» **Problem to solve**:
Retype the data exactly. Spelling and punctuation stay as they are.

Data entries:
_ _ _ _ _ _ _
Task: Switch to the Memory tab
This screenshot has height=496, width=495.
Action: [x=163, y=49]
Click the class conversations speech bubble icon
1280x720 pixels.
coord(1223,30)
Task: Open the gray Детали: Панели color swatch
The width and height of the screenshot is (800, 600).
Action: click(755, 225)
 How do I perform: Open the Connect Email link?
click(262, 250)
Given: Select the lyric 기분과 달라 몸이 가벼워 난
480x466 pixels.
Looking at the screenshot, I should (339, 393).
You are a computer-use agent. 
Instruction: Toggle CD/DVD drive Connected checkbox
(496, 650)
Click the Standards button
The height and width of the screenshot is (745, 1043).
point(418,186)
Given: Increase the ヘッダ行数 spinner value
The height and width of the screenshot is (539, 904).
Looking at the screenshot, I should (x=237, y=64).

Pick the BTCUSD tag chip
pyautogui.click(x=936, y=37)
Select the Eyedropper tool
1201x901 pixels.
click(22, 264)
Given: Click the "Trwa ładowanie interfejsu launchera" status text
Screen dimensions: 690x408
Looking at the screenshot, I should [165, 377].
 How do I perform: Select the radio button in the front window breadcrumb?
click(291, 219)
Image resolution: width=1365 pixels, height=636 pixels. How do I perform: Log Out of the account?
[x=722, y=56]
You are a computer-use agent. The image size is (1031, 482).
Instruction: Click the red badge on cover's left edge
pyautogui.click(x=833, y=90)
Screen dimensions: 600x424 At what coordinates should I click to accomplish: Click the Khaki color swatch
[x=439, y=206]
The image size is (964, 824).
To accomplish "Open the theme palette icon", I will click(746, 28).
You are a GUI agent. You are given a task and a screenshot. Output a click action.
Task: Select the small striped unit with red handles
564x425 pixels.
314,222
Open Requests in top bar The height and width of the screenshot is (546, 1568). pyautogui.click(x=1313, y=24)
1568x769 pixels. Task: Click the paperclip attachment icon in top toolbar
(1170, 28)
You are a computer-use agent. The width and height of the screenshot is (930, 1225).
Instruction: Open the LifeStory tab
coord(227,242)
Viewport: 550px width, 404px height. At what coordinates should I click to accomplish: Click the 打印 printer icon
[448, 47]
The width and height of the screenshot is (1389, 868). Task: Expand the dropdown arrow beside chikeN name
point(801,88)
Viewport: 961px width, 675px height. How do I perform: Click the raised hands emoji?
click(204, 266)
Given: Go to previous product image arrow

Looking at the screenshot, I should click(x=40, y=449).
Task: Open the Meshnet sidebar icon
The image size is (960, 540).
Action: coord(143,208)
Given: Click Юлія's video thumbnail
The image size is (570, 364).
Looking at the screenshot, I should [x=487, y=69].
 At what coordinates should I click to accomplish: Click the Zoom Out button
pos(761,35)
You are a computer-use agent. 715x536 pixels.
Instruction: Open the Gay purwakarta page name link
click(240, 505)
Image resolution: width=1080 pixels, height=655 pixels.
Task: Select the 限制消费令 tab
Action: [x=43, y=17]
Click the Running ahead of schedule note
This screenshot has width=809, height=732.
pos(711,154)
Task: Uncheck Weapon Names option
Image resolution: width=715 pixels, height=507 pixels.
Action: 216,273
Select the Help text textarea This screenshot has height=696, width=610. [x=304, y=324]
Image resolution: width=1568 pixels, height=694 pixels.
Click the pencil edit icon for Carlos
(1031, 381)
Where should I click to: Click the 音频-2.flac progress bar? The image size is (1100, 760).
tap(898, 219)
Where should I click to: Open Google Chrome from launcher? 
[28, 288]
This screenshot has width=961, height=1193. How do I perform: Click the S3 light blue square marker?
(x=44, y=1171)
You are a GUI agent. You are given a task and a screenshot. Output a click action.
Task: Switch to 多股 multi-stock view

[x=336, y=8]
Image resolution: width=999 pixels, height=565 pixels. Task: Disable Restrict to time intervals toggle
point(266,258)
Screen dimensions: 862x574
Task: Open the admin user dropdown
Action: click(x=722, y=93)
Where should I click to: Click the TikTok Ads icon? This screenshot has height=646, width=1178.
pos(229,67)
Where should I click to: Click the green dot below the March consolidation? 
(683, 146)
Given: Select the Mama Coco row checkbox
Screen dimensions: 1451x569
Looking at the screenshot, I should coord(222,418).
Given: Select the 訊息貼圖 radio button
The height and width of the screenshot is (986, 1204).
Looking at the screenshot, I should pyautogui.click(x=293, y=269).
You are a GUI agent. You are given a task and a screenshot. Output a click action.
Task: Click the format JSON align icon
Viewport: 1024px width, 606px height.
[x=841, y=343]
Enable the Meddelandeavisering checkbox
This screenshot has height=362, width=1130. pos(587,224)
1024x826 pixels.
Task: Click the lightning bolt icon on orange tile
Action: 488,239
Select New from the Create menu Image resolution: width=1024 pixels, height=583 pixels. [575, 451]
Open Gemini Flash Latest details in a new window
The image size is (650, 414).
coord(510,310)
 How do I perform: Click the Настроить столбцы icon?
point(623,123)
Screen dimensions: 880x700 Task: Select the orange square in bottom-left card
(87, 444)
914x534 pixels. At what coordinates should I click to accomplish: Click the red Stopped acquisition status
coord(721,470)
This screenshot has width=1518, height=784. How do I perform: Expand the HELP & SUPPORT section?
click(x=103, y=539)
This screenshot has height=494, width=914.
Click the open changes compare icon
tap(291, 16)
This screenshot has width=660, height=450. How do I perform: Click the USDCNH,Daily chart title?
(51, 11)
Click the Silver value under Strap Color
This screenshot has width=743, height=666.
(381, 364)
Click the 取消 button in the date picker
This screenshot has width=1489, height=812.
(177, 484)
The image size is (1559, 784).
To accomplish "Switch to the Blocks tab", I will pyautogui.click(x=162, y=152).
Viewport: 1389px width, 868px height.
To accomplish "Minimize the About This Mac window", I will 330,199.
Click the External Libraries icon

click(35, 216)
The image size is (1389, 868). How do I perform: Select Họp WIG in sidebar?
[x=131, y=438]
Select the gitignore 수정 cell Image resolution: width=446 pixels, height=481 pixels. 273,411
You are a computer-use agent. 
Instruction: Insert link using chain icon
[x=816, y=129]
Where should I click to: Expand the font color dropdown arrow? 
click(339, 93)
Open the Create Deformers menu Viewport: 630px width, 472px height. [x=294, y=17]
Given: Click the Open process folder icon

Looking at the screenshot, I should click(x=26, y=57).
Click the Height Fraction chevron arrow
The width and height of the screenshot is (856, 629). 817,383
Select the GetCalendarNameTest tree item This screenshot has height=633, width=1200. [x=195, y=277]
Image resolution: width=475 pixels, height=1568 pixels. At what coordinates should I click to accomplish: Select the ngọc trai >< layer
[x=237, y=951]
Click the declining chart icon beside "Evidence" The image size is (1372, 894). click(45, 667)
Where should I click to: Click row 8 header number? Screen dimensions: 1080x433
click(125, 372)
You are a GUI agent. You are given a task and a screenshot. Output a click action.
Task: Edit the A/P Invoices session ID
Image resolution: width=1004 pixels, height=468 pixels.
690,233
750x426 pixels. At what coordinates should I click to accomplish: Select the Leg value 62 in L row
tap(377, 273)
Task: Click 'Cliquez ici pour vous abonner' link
_ _ _ _ _ _ _
» **Response**:
Task: Switch to the Memory tab
This screenshot has height=496, width=495.
Action: [x=163, y=49]
Click the class conversations speech bubble icon
1280x720 pixels.
coord(1223,30)
Task: Open the gray Детали: Панели color swatch
The width and height of the screenshot is (800, 600).
Action: click(755, 225)
 How do I perform: Open the Connect Email link?
click(262, 250)
Given: Select the lyric 기분과 달라 몸이 가벼워 난
480x466 pixels.
Looking at the screenshot, I should (339, 393).
You are a computer-use agent. 
Instruction: Toggle CD/DVD drive Connected checkbox
(496, 650)
Click the Standards button
The height and width of the screenshot is (745, 1043).
point(418,186)
Given: Increase the ヘッダ行数 spinner value
The height and width of the screenshot is (539, 904).
Looking at the screenshot, I should (x=237, y=64).

Pick the BTCUSD tag chip
pyautogui.click(x=936, y=37)
Select the Eyedropper tool
1201x901 pixels.
click(22, 264)
Given: Click the "Trwa ładowanie interfejsu launchera" status text
Screen dimensions: 690x408
Looking at the screenshot, I should [165, 377].
 How do I perform: Select the radio button in the front window breadcrumb?
click(291, 219)
Image resolution: width=1365 pixels, height=636 pixels. How do I perform: Log Out of the account?
[x=722, y=56]
You are a computer-use agent. The image size is (1031, 482).
Instruction: Click the red badge on cover's left edge
pyautogui.click(x=833, y=90)
Screen dimensions: 600x424 At what coordinates should I click to accomplish: Click the Khaki color swatch
[x=439, y=206]
The image size is (964, 824).
To accomplish "Open the theme palette icon", I will click(746, 28).
You are a GUI agent. You are given a task and a screenshot. Output a click action.
Task: Select the small striped unit with red handles
564x425 pixels.
314,222
Open Requests in top bar The height and width of the screenshot is (546, 1568). pyautogui.click(x=1313, y=24)
1568x769 pixels. Task: Click the paperclip attachment icon in top toolbar
(1170, 28)
You are a computer-use agent. The width and height of the screenshot is (930, 1225).
Instruction: Open the LifeStory tab
coord(227,242)
Viewport: 550px width, 404px height. At what coordinates should I click to accomplish: Click the 打印 printer icon
[448, 47]
The width and height of the screenshot is (1389, 868). Task: Expand the dropdown arrow beside chikeN name
point(801,88)
Viewport: 961px width, 675px height. How do I perform: Click the raised hands emoji?
click(204, 266)
Given: Go to previous product image arrow

Looking at the screenshot, I should click(x=40, y=449).
Task: Open the Meshnet sidebar icon
The image size is (960, 540).
Action: coord(143,208)
Given: Click Юлія's video thumbnail
The image size is (570, 364).
Looking at the screenshot, I should [x=487, y=69].
 At what coordinates should I click to accomplish: Click the Zoom Out button
pos(761,35)
You are a computer-use agent. 715x536 pixels.
Instruction: Open the Gay purwakarta page name link
click(240, 505)
Image resolution: width=1080 pixels, height=655 pixels.
Task: Select the 限制消费令 tab
Action: [x=43, y=17]
Click the Running ahead of schedule note
This screenshot has width=809, height=732.
pos(711,154)
Task: Uncheck Weapon Names option
Image resolution: width=715 pixels, height=507 pixels.
Action: 216,273
Select the Help text textarea This screenshot has height=696, width=610. [x=304, y=324]
Image resolution: width=1568 pixels, height=694 pixels.
Click the pencil edit icon for Carlos
(1031, 381)
Where should I click to: Click the 音频-2.flac progress bar? The image size is (1100, 760).
tap(898, 219)
Where should I click to: Open Google Chrome from launcher? 
[28, 288]
This screenshot has width=961, height=1193. How do I perform: Click the S3 light blue square marker?
(x=44, y=1171)
You are a GUI agent. You are given a task and a screenshot. Output a click action.
Task: Switch to 多股 multi-stock view

[x=336, y=8]
Image resolution: width=999 pixels, height=565 pixels. Task: Disable Restrict to time intervals toggle
point(266,258)
Screen dimensions: 862x574
Task: Open the admin user dropdown
Action: click(x=722, y=93)
Where should I click to: Click the TikTok Ads icon? This screenshot has height=646, width=1178.
pos(229,67)
Where should I click to: Click the green dot below the March consolidation? 
(683, 146)
Given: Select the Mama Coco row checkbox
Screen dimensions: 1451x569
Looking at the screenshot, I should coord(222,418).
Given: Select the 訊息貼圖 radio button
The height and width of the screenshot is (986, 1204).
Looking at the screenshot, I should pyautogui.click(x=293, y=269).
You are a GUI agent. You are given a task and a screenshot. Output a click action.
Task: Click the format JSON align icon
Viewport: 1024px width, 606px height.
[x=841, y=343]
Enable the Meddelandeavisering checkbox
This screenshot has height=362, width=1130. pos(587,224)
1024x826 pixels.
Task: Click the lightning bolt icon on orange tile
Action: 488,239
Select New from the Create menu Image resolution: width=1024 pixels, height=583 pixels. [575, 451]
Open Gemini Flash Latest details in a new window
The image size is (650, 414).
coord(510,310)
 How do I perform: Click the Настроить столбцы icon?
point(623,123)
Screen dimensions: 880x700 Task: Select the orange square in bottom-left card
(87, 444)
914x534 pixels. At what coordinates should I click to accomplish: Click the red Stopped acquisition status
coord(721,470)
This screenshot has width=1518, height=784. How do I perform: Expand the HELP & SUPPORT section?
click(x=103, y=539)
This screenshot has height=494, width=914.
Click the open changes compare icon
tap(291, 16)
This screenshot has width=660, height=450. How do I perform: Click the USDCNH,Daily chart title?
(51, 11)
Click the Silver value under Strap Color
This screenshot has width=743, height=666.
(381, 364)
Click the 取消 button in the date picker
This screenshot has width=1489, height=812.
(177, 484)
The image size is (1559, 784).
To accomplish "Switch to the Blocks tab", I will pyautogui.click(x=162, y=152).
Viewport: 1389px width, 868px height.
To accomplish "Minimize the About This Mac window", I will 330,199.
Click the External Libraries icon

click(35, 216)
The image size is (1389, 868). How do I perform: Select Họp WIG in sidebar?
[x=131, y=438]
Select the gitignore 수정 cell Image resolution: width=446 pixels, height=481 pixels. 273,411
You are a computer-use agent. 
Instruction: Insert link using chain icon
[x=816, y=129]
Where should I click to: Expand the font color dropdown arrow? 
click(339, 93)
Open the Create Deformers menu Viewport: 630px width, 472px height. [x=294, y=17]
Given: Click the Open process folder icon

Looking at the screenshot, I should click(x=26, y=57).
Click the Height Fraction chevron arrow
The width and height of the screenshot is (856, 629). 817,383
Select the GetCalendarNameTest tree item This screenshot has height=633, width=1200. [x=195, y=277]
Image resolution: width=475 pixels, height=1568 pixels. At what coordinates should I click to accomplish: Select the ngọc trai >< layer
[x=237, y=951]
Click the declining chart icon beside "Evidence" The image size is (1372, 894). click(45, 667)
Where should I click to: Click row 8 header number? Screen dimensions: 1080x433
click(125, 372)
You are a GUI agent. You are given a task and a screenshot. Output a click action.
Task: Edit the A/P Invoices session ID
Image resolution: width=1004 pixels, height=468 pixels.
690,233
750x426 pixels. At what coordinates should I click to accomplish: Select the Leg value 62 in L row
tap(377, 273)
Task: Click 'Cliquez ici pour vous abonner' link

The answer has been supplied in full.